A single-component barrier, using one material only, relies on a single line of defence against water and contaminants. This is sometimes considered a ‘blanket solution,’ as this element is expected to solve several below-grade issues at once, and each of these conditions may require slightly different materials to ensure the building is protected. For example, groundwater can exert hydrostatic pressure on the foundation, resulting in cracks over time. The waterproofing material selected must be flexible enough keep the foundation watertight.

However, the main challenge with a single-component barrier is not always project-dependent. In fact, it is important the applicator is able to detail every seam perfectly—it is the weakest link as this is where the different materials join together. Good workmanship is key to a successful system, whether it is a single-component or redundant. When it comes to site conditions, however, a building envelope below grade can be extremely nuanced and because of this, a redundant system can work best for many different sites. At the same time, the system is only as good as the skill level and attention of the applicator, so highly trained professionals and proficient teams are key to the success of any below-grade waterproofing project.
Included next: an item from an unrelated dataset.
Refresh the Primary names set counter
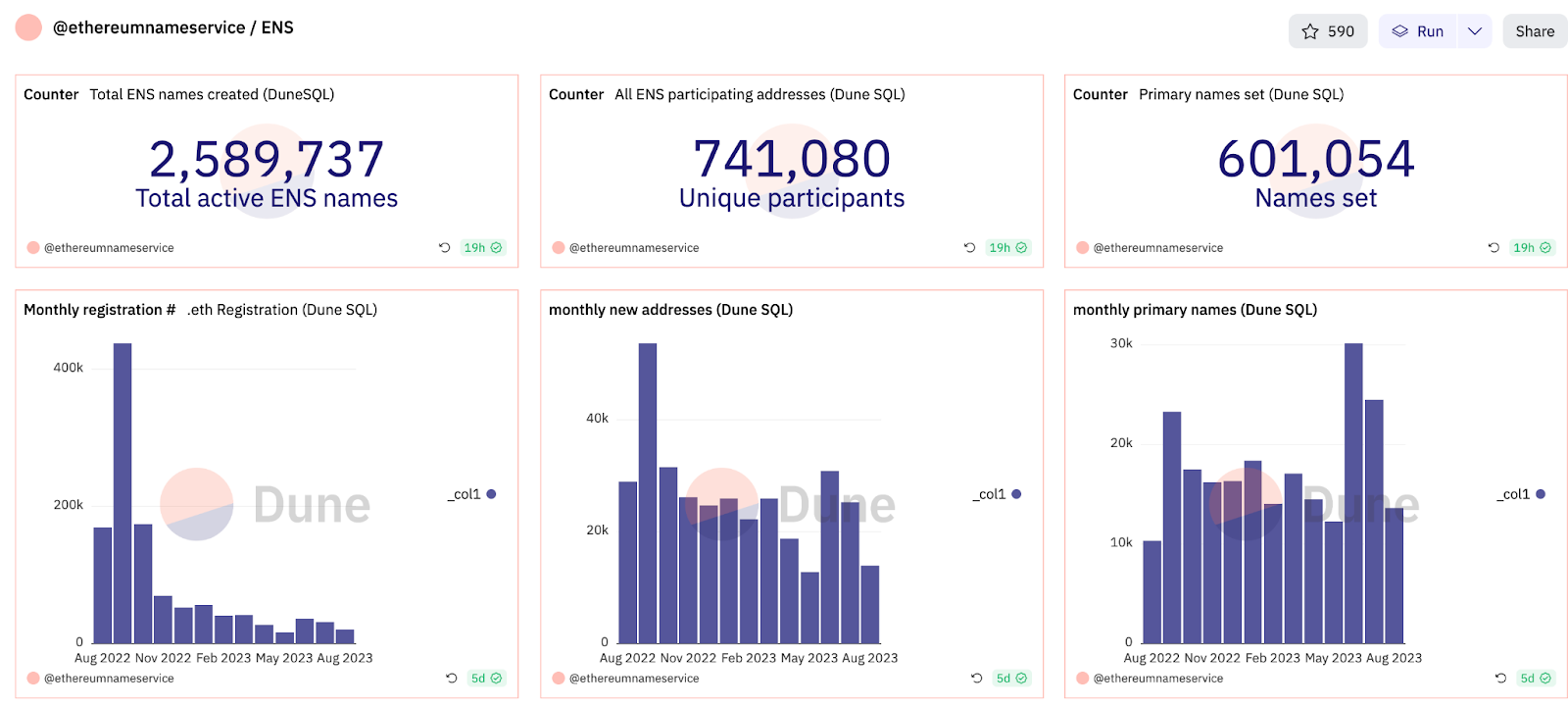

“If a barrier requires redundancy, often you will see some kind of bentonite product specified to be applied under or over the base membrane,” Weiterman explains.

Redundant waterproofing systems achieve several goals. They protect against water infiltration, but with additional layers, they simultaneously ensure other contaminants are kept free from the building envelope. According to the Whole Building Design Guide (WBDG), redundant systems might be required when part of the building envelope will be permanently situated below the water table. There is no guarantee the groundwater can be effectively channelled away from the building on a permanent basis, so having a waterproof membrane with additional layering can be more effective.

Redundancy in a below-grade system can also be of indirect assistance to the construction team and onsite consultants. Often, once work begins, unforeseen challenges can become apparent, such as the presence of contaminants or gases, which were buried deep below the surface. This renders the one-size-fits-all type of solution less effective than redundant options combining several different kinds of materials to leverage the positive attributes of each and to eliminate a continuous seam. These materials can include a geocomposite base sheet, a spray-applied polymer modified asphalt, and a geocomposite sheet at varying thicknesses to accommodate different site conditions. It is important, with this kind of system, to eliminate a continuous seam in the waterproofing to avoid leaving the building susceptible to water or harmful vapours.